Client Overview
- Type: Non-Banking Financial Company (NBFC)
- Location: Bangalore-based, operating across 8 states in India
- Sector: BFSI
The Challenge
As the NBFC expanded digitally with mobile loan apps, Aadhaar eKYC, and third-party CRM, its cyber exposure grew rapidly. However, key vulnerabilities were unaddressed:
- No unified view of cyber risks across branches
- Weak access controls in core loan processing system
- Personal data stored on endpoint devices without encryption
- No structured incident response mechanism or cyber drills
- Gaps in compliance with RBI and CERT-In guidelines
- Vendor contracts lacked basic InfoSec clauses
Leadership sought to build a regulatory-aligned Information Security Risk Management Framework to protect operations and customer trust.
Our Solution
MitKat delivered a cybersecurity engagement, focused on scale-appropriate, regulator-ready controls.
Key Interventions:
- Cyber risk mapping of core systems and digital assets
- Policy overhaul (Cybersecurity, Acceptable Use, Data Retention)
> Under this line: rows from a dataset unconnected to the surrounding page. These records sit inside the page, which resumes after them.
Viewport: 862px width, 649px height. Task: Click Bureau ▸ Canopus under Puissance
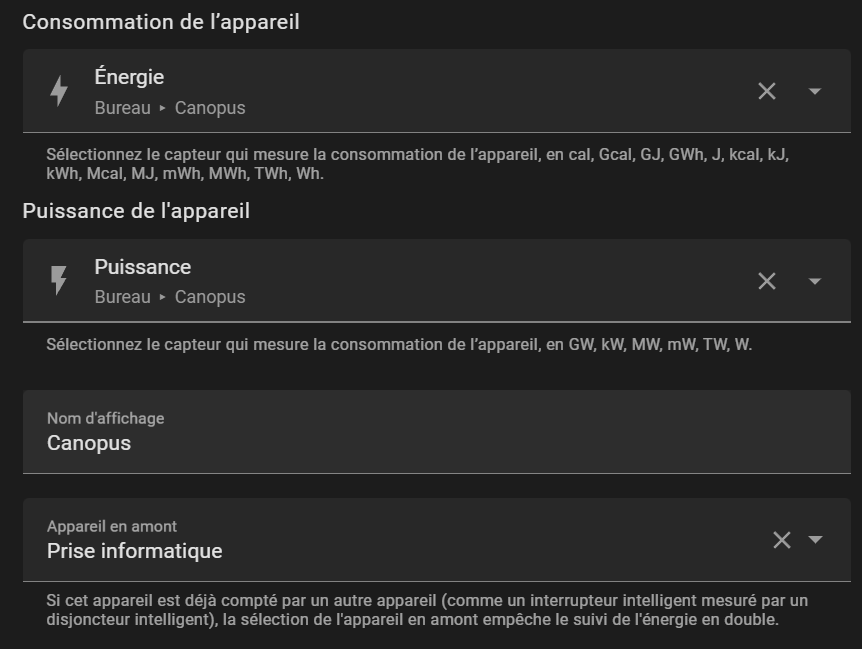coord(170,297)
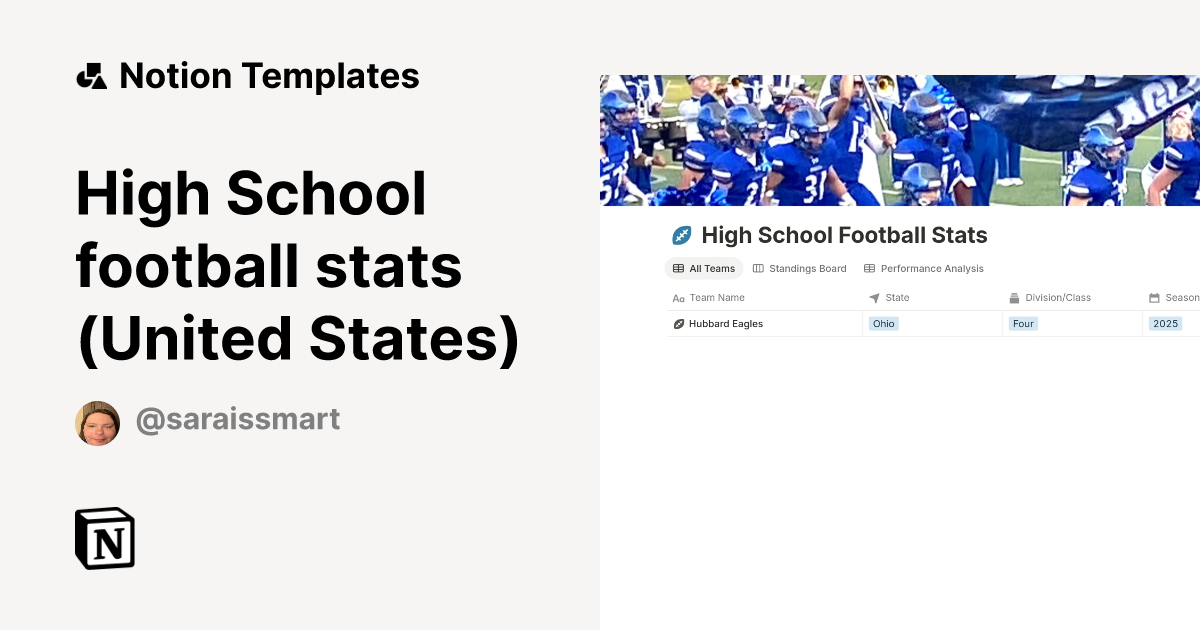Open the @saraissmart author profile
This screenshot has width=1200, height=630.
tap(237, 420)
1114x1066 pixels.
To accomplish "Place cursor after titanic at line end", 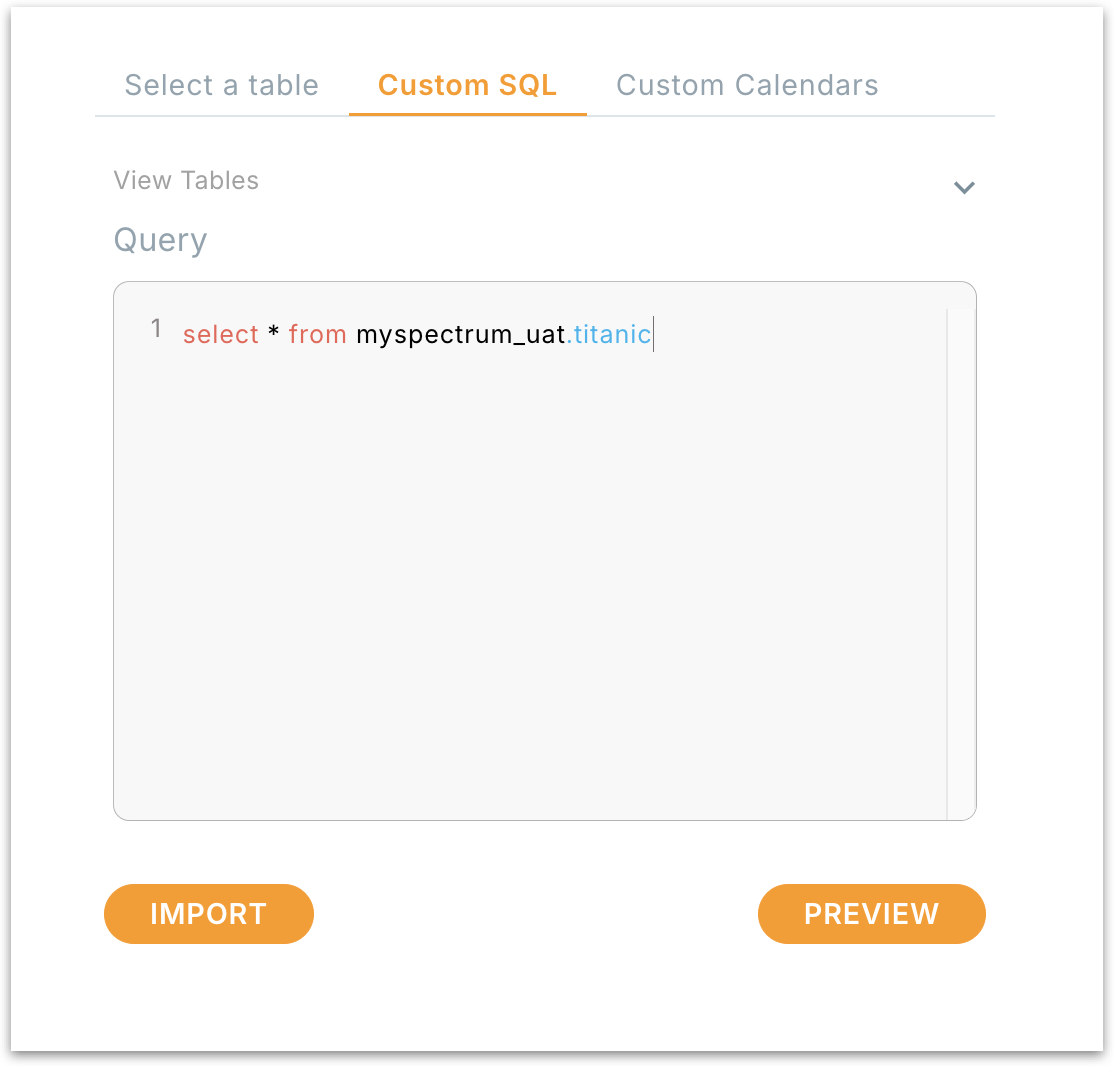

- Role-based access and MFA implemented for all backend users
- Endpoint protection and encryption deployed across HO and branches
- Incident Response Plan and mock drill conducted for key teams
- Vendor risk review with standard InfoSec clauses introduced
Outcome
- Multiple risks mitigated across IT and operational systems
- Endpoint security coverage increased.
- First-ever incident response framework adopted
- Board-level visibility enhanced with regular cyber updates
- RBI audit readiness completed ahead of schedule
MitKat’s regulatory-aligned cybersecurity engagement helped a mid-sized NBFC shift from fragmented controls to a compliant, board-visible risk management framework, reducing exposure, enhancing resilience, and ensuring audit readiness.